• **Entries supplied**
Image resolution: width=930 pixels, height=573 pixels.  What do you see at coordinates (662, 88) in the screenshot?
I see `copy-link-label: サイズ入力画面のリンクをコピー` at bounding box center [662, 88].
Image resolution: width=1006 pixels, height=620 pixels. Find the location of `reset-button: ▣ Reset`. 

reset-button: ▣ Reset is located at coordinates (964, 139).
...
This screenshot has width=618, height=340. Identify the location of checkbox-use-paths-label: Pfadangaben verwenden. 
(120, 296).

• **Task goal**
Rewrite the stretch of the data from the line containing "Image resolution: width=930" through the line containing "reset-button: ▣ Reset is", putting "Locate" in place of "Find" and leaving everything else the same.

• **Solution**
Image resolution: width=930 pixels, height=573 pixels.  What do you see at coordinates (662, 88) in the screenshot?
I see `copy-link-label: サイズ入力画面のリンクをコピー` at bounding box center [662, 88].
Image resolution: width=1006 pixels, height=620 pixels. Locate the location of `reset-button: ▣ Reset`. 

reset-button: ▣ Reset is located at coordinates (964, 139).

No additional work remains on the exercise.